The Art Park was conceived by Niki de Saint Phalle (1930-2002), a French-American painter and sculptor. The main inspiration was Antoni Gaudi’s Parc Guell that she visited for the first time in 1955 during a trip to Barcelona. She began building the park in 1979 and she completed it in 1996. The park was opened to the public in 1998.
Walking through the entrance, a circular opening nestled in an impressive brick wall designed by the Swiss Architect Mario Botta, you can clearly feel that you are going into a different dimension; one that is quiet and peaceful. Leaving the problems of the outside world behind, I entered the garden, ready to explore a place that I had long heard about and finally the moment had arrived.
A glimpse of the first giant statues, a shiny blue spot between the trees, causes you to stop and gather your thoughts as you realize this is the place that lives up to its reputation: a fantastical ‘piazza’ pops up, in which water runs down the front of a big blue two-headed monster and moves metal creations. A gigantic pink-breasted sphynx looms to the left (La Papessa), and other mildly diabolical structures complete the picture (Il Mago). You are engaged in every way, by the colours, the light glinting off the mosaics, the sound of the water and the sound of the moving metal sculptures designed by her husband Jean Tinguely.
From the central ‘piazza’, you can explore the whole park, walking through different pathways, sinuous like the surrounding landscape. The pathways are part of the artwork: Niki de Saint Phalle carved their surface writing her thoughts, memories, messages of hope and faith. While you are walking, she is walking with you sharing her experience, feelings and art.
It’s not just a physical journey, it’s also spiritual.
The artist writes:
‘I am convinced that the cards contain an important message.
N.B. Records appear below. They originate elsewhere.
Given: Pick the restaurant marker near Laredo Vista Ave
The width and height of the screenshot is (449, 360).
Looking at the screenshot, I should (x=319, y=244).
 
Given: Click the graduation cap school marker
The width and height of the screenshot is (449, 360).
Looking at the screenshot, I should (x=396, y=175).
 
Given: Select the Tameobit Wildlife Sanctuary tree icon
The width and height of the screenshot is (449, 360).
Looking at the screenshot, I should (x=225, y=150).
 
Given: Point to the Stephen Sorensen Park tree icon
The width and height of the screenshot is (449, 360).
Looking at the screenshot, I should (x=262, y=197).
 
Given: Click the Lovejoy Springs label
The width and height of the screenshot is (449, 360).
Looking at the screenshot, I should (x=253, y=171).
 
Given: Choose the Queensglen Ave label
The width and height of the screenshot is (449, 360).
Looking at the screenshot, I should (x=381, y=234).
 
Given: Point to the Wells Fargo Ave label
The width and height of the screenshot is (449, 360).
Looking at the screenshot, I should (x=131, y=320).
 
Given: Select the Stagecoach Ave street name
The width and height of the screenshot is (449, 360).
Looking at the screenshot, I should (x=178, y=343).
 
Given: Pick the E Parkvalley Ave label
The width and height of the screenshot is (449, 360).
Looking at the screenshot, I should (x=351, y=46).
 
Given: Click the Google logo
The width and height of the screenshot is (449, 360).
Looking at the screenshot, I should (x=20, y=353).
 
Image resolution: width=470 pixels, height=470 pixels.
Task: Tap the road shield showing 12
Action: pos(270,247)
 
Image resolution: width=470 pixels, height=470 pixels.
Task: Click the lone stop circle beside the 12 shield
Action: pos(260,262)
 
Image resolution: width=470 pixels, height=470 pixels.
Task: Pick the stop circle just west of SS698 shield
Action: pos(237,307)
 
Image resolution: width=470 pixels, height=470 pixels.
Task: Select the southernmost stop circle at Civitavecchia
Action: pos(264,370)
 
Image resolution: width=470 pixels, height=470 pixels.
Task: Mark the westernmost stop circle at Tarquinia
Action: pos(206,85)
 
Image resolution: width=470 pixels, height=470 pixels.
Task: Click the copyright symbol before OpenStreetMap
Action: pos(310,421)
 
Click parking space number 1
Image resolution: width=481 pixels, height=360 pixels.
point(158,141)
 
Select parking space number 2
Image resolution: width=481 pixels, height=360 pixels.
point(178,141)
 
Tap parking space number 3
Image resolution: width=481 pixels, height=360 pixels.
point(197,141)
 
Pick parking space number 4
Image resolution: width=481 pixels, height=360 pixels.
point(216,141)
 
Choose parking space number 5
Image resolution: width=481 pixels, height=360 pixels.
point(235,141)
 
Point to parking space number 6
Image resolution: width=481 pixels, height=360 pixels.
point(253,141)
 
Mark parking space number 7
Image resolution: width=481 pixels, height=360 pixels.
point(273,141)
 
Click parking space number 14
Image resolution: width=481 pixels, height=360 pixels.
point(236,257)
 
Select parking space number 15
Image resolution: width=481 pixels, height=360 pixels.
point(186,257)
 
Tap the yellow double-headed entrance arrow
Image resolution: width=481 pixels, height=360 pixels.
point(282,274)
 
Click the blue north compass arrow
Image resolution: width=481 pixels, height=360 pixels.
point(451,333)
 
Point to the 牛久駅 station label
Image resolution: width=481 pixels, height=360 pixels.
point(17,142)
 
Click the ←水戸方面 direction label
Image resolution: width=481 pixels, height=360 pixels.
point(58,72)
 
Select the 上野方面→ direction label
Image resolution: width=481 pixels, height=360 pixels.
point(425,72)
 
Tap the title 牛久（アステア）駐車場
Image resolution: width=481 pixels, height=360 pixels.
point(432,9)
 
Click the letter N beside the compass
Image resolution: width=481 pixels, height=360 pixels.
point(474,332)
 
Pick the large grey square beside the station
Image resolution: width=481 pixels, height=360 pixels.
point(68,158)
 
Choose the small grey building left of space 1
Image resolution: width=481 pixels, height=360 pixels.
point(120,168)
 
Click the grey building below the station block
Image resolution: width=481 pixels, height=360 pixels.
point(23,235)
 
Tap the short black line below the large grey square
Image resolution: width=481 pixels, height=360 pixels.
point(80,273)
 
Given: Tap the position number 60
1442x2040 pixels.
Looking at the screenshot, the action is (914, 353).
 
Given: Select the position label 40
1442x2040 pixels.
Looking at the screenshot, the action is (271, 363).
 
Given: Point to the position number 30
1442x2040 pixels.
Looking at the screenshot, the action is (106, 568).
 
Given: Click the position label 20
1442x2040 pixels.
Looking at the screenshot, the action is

The tarot cards have given me a key to better understanding my spiritual life and to dealing with life’s problems’.
The Feminine is very present in Niki’s works, as it’s a celebration of her own womanliness. It’s not a coincidence that the most important sculpture of the whole complex is the Empress (L’Imperatrice) in which the artist lived for a long time during the construction process of the statue. The Empress overlooks the whole garden; its body, giant and lavish, is incredibly voluptuous, coloured and shiny. It’s a representation of the ‘Mother Goddess’, the personification of nature, motherhood, fertility, creation and destruction. The inside is totally covered in glass: endless reflections describe the immortal soul.
I spent the whole day walking through this garden, lost in my thoughts. The spontaneous Mediterranean garden frames this incredible masterpiece and I felt lucky I was there, in touch with the spiritual legacy of the artist. I was also wondering what I could have learned from this experience, until I read this sentence from Niki’s biography:
’This garden was made with great difficulty, with love, with crazy enthusiasm, with obsession, and more than anything else, with trust. Nothing and nobody could have stopped me’
And I realized that the most important thing in life is to never stop believing in our dreams.